• Written task
Count the lines in the rows below that contain the string "screenshot", with case counting, and reply with that number alone.

• Task input

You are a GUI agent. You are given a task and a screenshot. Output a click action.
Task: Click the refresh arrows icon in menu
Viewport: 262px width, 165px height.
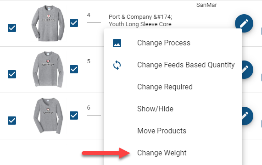coord(117,65)
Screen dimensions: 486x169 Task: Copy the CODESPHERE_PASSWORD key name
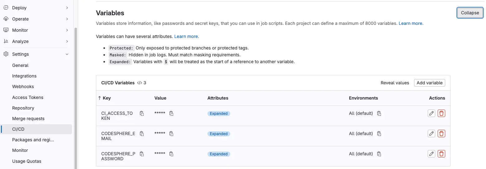[x=142, y=154]
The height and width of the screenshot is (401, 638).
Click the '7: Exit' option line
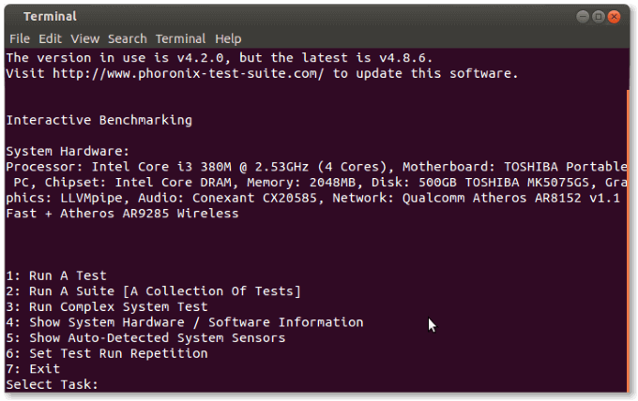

• Answer in full
2